Moreover, Putin knows that the Western democratic system is inherently fragile. He can’t resist the pain for long. Already, Italy is starting to backtrack. While at the beginning, the European leaders all went to war, flower in hand, Marshal Von der Leyen in the lead, to the tune of “Bad Putin, we’re going to kill you”, things, and the ‘opinion in the first place, can backfire very quickly. In this case, the “backpedals” will be as fast as the initial declarations. For this reason, the Russian leader did not seek to “punish” Westerners, by cutting off their gas at once, which he could easily do. He feared that opinions would then take sides against him,. On the contrary, it “tightens the knot” very gradually, leaving opinions and governments to weigh, face to face, the result of the untimely actions of the latter, not previously concerted with their peoples. If discord settles here, and spreads, it’s won for him .

And even in the USA, the thing can happen. Indeed, Putin knows it, the campaign of the mid-terms will be the pretext of an intense debate. If, as Biden certainly hoped, this would have been, in the event of victory, the opportunity to strongly raise his popularity rating, which has been compromised for two years, on the contrary, if failure is announced, it could to be for him a real political Berezina. It was to camouflage (even more than to ward off) this threat that he voted in ever-increasing military budgets. But, for many American observers, this headlong rush will be seen as a form of panic. Already, some high-ranking soldiers are expressing doubts about the relevance of such a strategy. Faced with this, if he has to win his battle of Donbass fairly quickly, for the rest, Putin has only to wait. And the longer he waits, the more the Western position will appear to be tactically ineffective and exorbitantly expensive. Time plays 100% for him.

What outcome to consider?

What can happen in the final? Three things must be considered in such a case: the position of strength or weakness of the parties involved, their composure and their determination.

As for the position of strength, as long as he wins his battle, it will be on Putin’s side. He will be the military, economic and diplomatic winner. Solidly supported, what is more, on a largely acquired internal opinion, he will face weakened and divided adversaries.

As for composure, everyone can agree on the fact that the Russian does not lack it! This is undoubtedly its main quality. Faced with him, Western leaders have only shown their weaknesses: in relation to their American mentors, their tactical choices, media pressure, their own opinions. Apart from Orban, none is really solid.
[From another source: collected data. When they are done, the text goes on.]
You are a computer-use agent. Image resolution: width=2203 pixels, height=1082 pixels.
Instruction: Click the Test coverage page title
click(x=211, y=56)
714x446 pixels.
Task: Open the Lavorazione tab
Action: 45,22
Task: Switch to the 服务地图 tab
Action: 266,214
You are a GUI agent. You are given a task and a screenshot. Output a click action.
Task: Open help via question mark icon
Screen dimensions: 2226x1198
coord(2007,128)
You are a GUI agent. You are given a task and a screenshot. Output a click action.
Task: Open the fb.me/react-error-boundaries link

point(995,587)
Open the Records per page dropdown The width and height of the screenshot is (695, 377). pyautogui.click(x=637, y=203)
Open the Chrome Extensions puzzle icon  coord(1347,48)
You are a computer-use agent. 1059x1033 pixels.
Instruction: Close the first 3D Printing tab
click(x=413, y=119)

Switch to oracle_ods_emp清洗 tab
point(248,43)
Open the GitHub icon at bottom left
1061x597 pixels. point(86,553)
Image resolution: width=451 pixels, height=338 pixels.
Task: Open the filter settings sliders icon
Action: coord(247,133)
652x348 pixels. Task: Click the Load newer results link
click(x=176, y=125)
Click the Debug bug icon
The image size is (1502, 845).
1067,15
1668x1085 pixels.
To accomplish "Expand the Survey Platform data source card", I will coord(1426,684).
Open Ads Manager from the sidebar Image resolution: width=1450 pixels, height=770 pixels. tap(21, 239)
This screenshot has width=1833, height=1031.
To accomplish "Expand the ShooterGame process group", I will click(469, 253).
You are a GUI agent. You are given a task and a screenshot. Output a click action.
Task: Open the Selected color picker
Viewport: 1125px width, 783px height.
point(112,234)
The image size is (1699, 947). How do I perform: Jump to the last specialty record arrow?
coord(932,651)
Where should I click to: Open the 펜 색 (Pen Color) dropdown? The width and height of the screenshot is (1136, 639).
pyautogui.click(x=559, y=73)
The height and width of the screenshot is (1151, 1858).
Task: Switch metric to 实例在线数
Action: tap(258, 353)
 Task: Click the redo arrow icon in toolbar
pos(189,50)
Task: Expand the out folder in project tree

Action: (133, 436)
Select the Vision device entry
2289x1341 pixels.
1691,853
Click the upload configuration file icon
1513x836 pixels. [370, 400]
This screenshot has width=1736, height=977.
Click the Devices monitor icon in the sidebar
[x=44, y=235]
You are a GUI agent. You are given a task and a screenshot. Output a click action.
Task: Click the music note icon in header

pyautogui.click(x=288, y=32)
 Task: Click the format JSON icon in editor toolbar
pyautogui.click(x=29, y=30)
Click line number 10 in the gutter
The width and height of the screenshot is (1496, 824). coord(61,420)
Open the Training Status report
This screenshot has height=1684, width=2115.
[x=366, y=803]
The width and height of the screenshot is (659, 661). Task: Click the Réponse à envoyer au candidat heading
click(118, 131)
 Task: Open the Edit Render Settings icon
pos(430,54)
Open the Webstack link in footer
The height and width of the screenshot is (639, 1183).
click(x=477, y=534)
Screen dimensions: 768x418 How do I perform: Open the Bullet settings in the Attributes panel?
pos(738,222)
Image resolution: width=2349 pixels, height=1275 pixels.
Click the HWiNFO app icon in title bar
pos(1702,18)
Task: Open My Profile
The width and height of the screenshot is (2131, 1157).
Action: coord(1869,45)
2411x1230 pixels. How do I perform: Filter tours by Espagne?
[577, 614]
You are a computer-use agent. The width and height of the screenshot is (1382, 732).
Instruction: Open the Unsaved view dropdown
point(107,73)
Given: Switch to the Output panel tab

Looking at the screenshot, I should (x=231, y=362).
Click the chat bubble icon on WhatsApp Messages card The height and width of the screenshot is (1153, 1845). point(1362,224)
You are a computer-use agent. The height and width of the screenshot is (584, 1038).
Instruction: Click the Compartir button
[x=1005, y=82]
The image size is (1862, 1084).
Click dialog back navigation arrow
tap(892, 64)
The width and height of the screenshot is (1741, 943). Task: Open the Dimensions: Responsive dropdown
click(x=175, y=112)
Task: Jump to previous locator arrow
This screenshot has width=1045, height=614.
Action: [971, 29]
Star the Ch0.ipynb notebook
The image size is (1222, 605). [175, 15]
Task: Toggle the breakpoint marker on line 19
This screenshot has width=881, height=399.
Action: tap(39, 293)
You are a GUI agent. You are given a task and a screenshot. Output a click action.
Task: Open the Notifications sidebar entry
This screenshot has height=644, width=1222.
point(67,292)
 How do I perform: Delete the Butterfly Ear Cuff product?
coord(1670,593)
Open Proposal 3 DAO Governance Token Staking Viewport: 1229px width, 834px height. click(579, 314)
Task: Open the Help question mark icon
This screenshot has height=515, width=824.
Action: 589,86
Determination is the main point. But it is, for sure, on the Russian side, because it is their very survival that is at stake. For Putin (he said it again and again, and it must be believed), the question of Ukraine is existential . In this case, we can think that he will go all the way . He can’t lose because the nuclear militarization of his near backyard would be the end of Russia . So if he loses, it will be a cataclysm. 

In front of him, the USA, for the moment, do not want to lose either, but, unlike the Russians, they can lose. If so, what will happen to them? A good commercial operation finally, where they will have been able to test the weakness of Europe, and the ways and means to its future butchering.

For the rest, a political failure? They have seen others, since Vietnam: in Afghanistan, in Syria. They are still there. They will rise. The advantage of democratic systems is that they are flexible. They erase shame easily. Biden will be consigned to the dustbin of history, and his successor, possibly Trump, will use this opportunity for a sweeping sweep of the ‘deep state’, which he was unable to do in his first term. Great America will be a little chipped, its ego will take a hit, as well as its monopoly and its gangster practices (like the outsourcing of its law), but it will probably be better off. For us Europeans, this will be the great unknown: either the pretext for a jump, or an acceleration of the fall

But all that is if things go well.

(This piece is courtesy Courier of Strategists).

(Panchmukha is interesting content floating on internet, brought by NewsBred for its readers. They don’t necessarily reflect our views but make our platform diverse.)